» **WHAT TO DO**
Copy every line that contains the string "Para" from the entries below.

» **ENTRIES SHOWN**
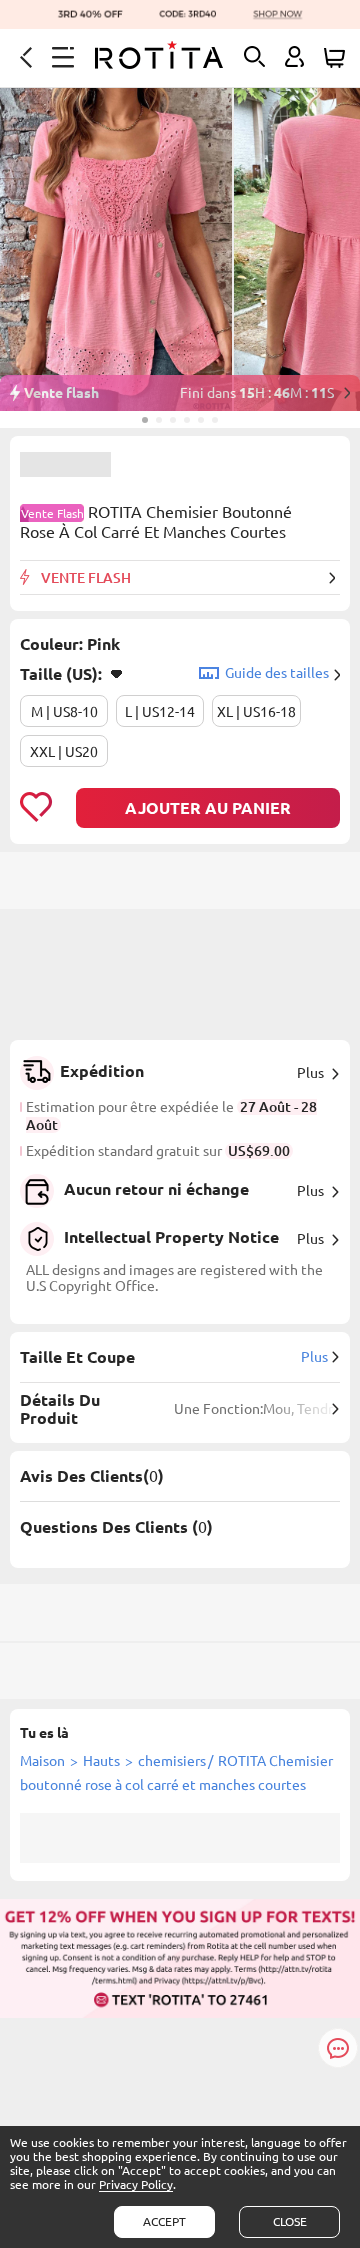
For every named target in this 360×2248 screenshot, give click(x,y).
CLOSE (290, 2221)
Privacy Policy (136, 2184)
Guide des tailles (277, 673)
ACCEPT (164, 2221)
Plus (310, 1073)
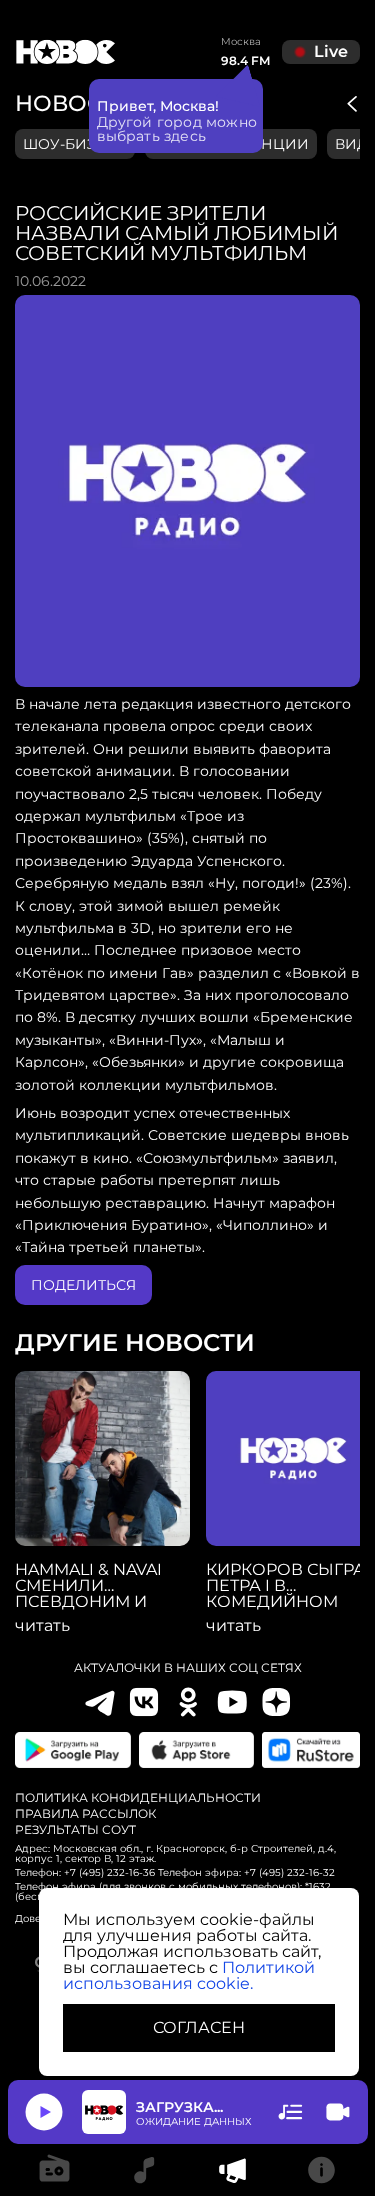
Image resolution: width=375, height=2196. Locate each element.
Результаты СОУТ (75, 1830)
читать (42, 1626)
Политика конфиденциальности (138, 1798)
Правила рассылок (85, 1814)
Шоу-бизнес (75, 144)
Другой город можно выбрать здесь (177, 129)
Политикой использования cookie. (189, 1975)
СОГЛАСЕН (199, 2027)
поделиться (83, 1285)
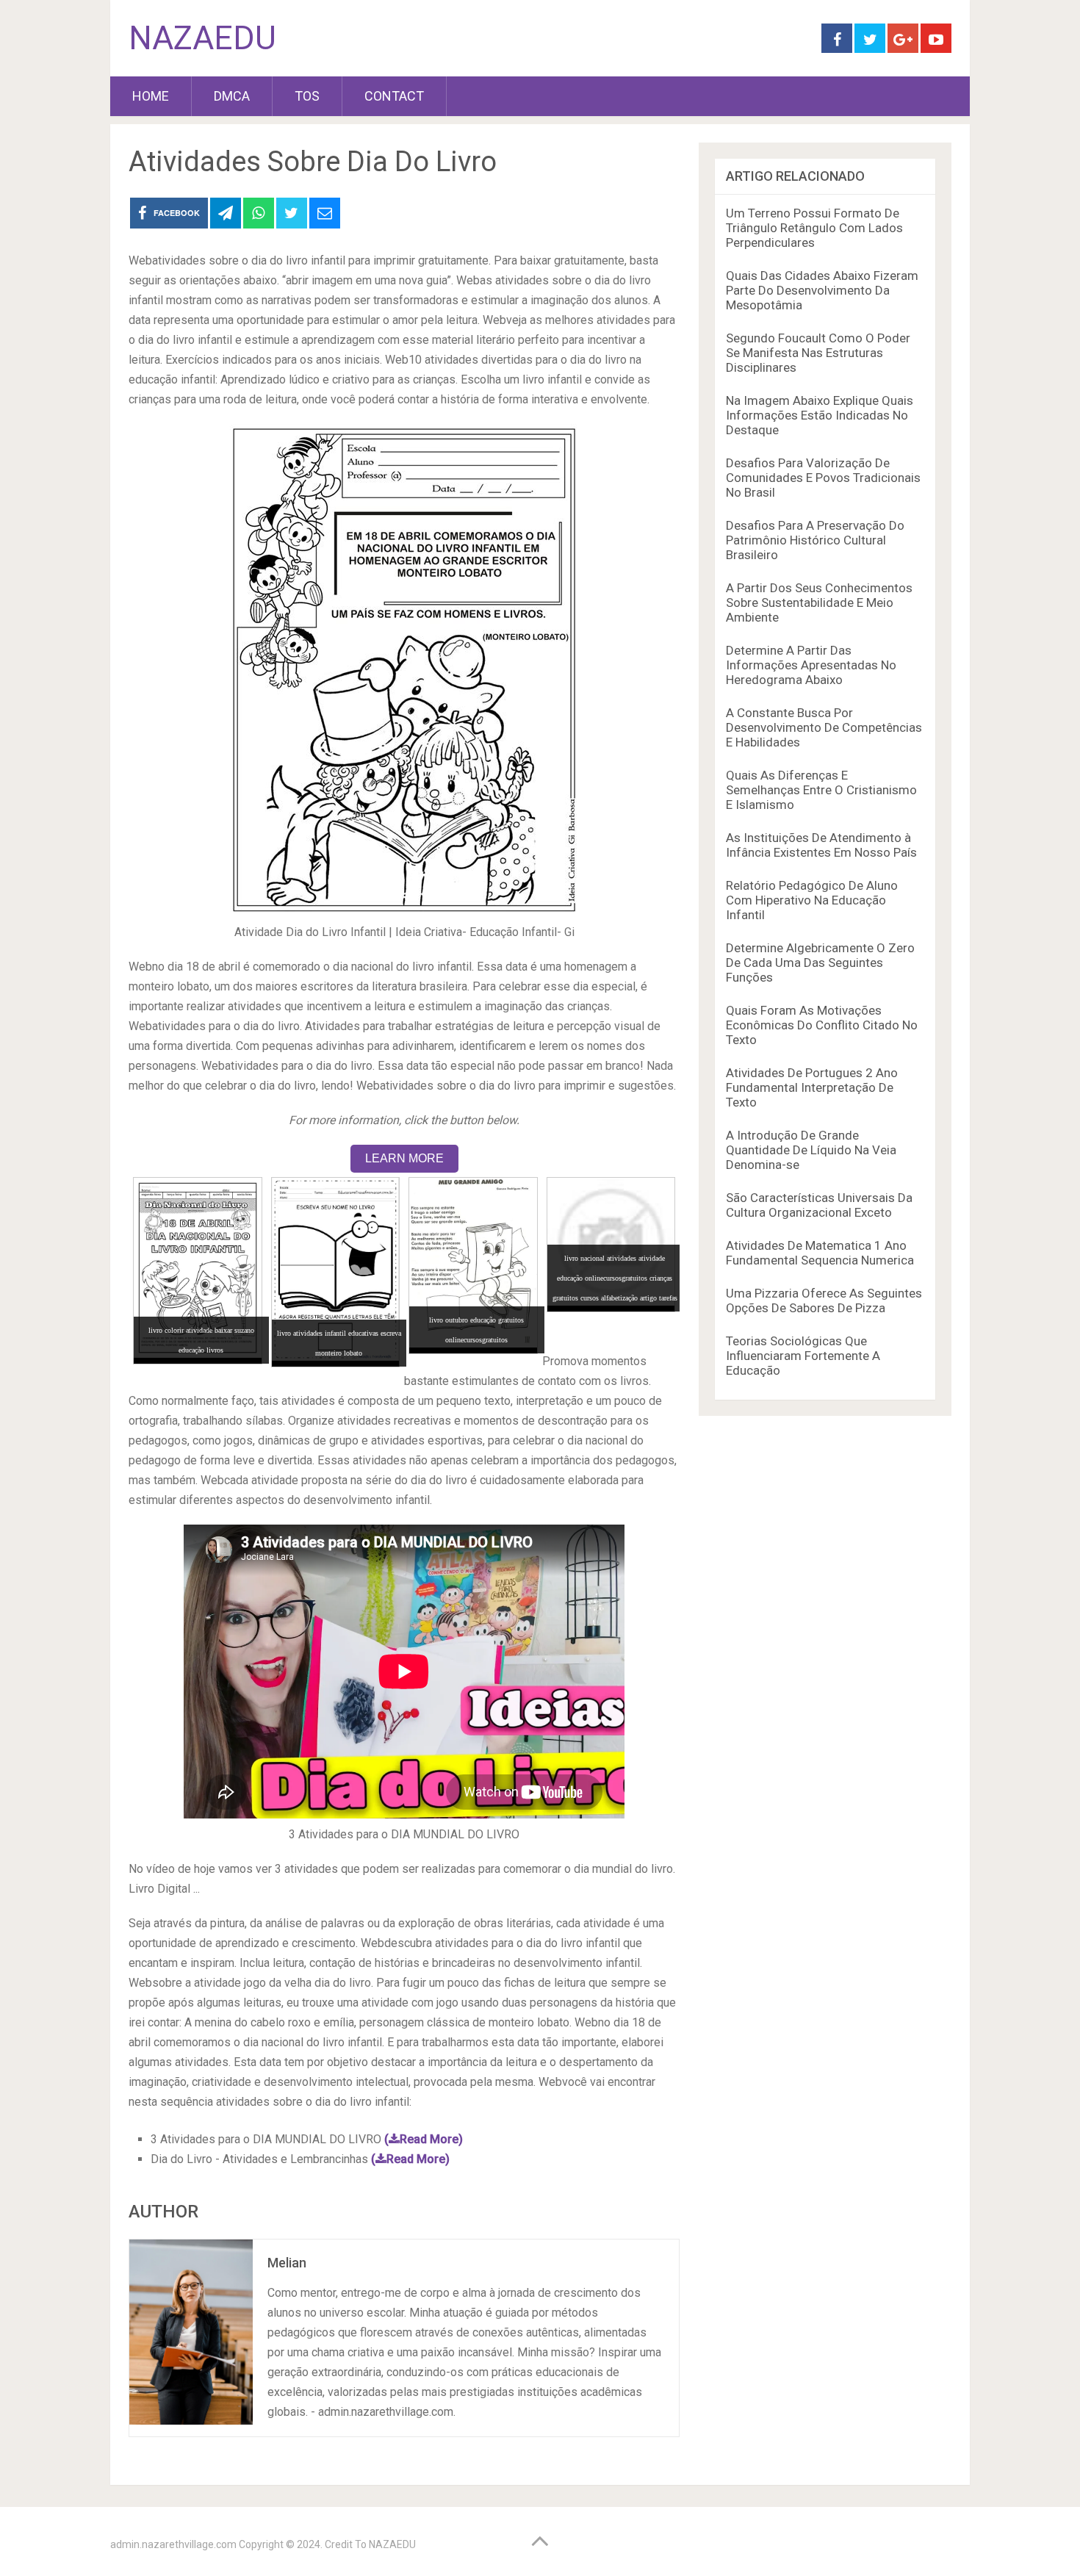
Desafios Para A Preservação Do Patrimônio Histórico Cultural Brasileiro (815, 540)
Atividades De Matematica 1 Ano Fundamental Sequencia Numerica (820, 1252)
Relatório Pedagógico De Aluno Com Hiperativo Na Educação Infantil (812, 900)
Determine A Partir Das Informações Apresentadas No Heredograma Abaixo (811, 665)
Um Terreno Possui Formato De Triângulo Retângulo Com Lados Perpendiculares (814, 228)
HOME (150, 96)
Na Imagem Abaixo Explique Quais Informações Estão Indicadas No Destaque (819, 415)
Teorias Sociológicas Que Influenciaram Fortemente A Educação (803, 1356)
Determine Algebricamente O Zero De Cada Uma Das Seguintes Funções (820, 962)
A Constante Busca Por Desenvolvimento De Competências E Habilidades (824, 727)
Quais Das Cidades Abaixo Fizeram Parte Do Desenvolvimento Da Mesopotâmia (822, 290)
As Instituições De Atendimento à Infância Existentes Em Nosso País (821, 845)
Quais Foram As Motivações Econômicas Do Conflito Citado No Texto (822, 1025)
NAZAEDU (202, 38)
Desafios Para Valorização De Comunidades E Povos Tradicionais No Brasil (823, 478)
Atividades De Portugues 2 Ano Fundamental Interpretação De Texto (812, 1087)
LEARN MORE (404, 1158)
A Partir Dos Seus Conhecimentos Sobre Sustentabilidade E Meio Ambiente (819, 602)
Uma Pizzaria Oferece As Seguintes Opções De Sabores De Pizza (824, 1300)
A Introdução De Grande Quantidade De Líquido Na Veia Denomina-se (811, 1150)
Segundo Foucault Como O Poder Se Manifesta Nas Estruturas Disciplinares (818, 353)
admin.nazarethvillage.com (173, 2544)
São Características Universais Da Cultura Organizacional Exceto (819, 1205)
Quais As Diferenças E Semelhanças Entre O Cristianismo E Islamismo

» **RESPONSE FOR THIS EXERCISE**
Desafios Para A Preservação Do Patrimônio Histórico Cultural Brasileiro (815, 540)
Desafios Para Valorização De Comunidades E Povos Tradicionais No Brasil (823, 478)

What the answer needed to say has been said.